Editor’s note. I am re-running this terrific post because earlier this month West Virginia passed its Unborn Child Protection from Dismemberment Abortion Act. There are now three states which have this law on the books–Kansas, Oklahoma, and West Virginia– and Mississippi’s governor is expected to sign its version into law soon. This story was first written just before pro-life Kansas Gov. Sam Brownback signed his state’s Unborn Child Protection from Dismemberment Abortion Act, the first in the nation. The bill has also been introduced in Idaho, Missouri and Nebraska. It is expected it will also be introduced in several other states.

I was dog-tired last night, but I had been intrigued by the promos earlier this week for the PBS three-part special, Twice Born. The trailer starts out with this teaser:

“Thirty years ago, a group of pediatric surgeons came up with a radical idea. In the history of mankind the idea had never been proposed. At medical conferences few would take the idea seriously. The idea was this: to treat birth defects while babies were still in the womb.”

I tuned in. This “first-ever look inside the Center for Fetal Diagnosis and Treatment at The Children’s Hospital of Philadelphia and its unique Garbose Family Special Delivery Unit” did not disappoint.

The first installment introduces the audience to key physicians and several patients at the Center. The Center specializes in “pregnancies complicated by birth defects” with an impressive claim: “More than 1,224 patients have undergone fetal surgery at our Center, the largest number of any hospital in the world.”

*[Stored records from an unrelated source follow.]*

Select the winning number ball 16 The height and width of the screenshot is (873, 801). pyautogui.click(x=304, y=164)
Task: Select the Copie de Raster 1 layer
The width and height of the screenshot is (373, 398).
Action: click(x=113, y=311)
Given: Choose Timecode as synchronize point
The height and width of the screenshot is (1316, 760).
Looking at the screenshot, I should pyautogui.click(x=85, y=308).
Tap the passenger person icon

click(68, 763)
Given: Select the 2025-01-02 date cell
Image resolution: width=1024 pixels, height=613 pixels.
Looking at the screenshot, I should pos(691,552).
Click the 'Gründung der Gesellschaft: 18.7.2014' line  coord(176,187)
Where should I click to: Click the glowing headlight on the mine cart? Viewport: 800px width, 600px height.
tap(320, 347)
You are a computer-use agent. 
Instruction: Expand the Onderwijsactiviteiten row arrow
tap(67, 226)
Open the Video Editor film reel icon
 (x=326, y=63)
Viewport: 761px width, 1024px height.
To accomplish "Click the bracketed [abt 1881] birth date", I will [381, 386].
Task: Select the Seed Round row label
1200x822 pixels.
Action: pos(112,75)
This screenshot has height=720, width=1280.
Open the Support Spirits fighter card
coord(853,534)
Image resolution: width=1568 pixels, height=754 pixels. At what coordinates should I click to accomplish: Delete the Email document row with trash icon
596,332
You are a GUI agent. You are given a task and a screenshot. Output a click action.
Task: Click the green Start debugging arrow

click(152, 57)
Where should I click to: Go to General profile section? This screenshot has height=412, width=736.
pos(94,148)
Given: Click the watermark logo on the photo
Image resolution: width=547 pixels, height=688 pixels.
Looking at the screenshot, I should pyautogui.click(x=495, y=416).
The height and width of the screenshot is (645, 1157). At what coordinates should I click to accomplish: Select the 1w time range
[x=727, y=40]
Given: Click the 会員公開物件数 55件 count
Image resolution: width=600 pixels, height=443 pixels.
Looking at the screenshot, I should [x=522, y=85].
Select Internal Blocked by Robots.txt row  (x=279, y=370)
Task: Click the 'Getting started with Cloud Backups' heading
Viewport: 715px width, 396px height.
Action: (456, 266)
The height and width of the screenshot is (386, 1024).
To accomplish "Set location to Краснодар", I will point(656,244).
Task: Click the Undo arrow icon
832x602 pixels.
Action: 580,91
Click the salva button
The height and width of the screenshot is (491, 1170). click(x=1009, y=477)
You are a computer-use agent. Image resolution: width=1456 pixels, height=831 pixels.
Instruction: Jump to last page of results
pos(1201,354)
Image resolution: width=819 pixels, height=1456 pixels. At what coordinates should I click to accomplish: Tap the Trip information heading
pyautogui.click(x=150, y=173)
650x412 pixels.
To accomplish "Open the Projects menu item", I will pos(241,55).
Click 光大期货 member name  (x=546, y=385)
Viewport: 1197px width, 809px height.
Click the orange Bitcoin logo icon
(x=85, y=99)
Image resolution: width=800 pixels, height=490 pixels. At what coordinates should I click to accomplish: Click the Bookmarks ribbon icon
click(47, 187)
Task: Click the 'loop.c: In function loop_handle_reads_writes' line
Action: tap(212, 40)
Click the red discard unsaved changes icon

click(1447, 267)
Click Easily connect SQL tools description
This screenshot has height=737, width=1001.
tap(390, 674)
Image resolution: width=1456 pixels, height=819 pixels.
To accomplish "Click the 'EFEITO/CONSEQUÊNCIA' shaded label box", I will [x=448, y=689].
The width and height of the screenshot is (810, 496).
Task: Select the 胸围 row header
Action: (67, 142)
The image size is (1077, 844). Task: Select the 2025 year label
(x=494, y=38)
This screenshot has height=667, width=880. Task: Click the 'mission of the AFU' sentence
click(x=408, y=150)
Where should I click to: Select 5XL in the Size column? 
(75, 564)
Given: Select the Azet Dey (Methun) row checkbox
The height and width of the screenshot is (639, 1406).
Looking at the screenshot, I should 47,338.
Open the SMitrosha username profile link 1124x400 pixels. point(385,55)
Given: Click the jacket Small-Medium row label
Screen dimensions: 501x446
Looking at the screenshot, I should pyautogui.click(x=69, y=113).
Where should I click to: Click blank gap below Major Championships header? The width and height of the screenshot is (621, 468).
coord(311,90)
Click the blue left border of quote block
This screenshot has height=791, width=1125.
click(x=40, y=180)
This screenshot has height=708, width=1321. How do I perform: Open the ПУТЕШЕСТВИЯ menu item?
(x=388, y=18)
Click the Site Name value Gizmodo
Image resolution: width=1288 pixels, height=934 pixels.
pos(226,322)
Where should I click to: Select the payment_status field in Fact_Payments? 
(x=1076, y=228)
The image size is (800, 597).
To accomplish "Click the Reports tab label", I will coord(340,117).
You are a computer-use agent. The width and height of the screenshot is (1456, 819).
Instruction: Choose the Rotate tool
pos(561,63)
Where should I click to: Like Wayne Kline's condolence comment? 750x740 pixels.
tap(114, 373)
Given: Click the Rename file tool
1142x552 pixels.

Twice Born focuses on treating serious medical problems detected in the womb, including invasive tumors, spina bifida, and twin-to-twin transfusion syndrome. The first show was well-paced and personalized the staff, particularly one physician whose daughter has a degenerative disease.

But beyond the pathos of the medical conditions depicted, and beyond the admiration for the dedication and compassion of the medical staff, a deliberate feeling kept rising in me: THIS is what medicine naturally aspires to…how marvelous…how noble! This is what physicians SHOULD be doing!

And I got teary-eyed–but not just because of the sad stories. No, my emotion derived from all the horrific things done to marvelously developing babies in the womb that I’ve had to contemplate and explain as part of our state’s campaign to end dismemberment abortion.

The Unborn Child Protection from Dismemberment Abortion Act has passed both houses of the Kansas Legislature and awaits only the promised signature of pro-life Gov. Sam Brownback.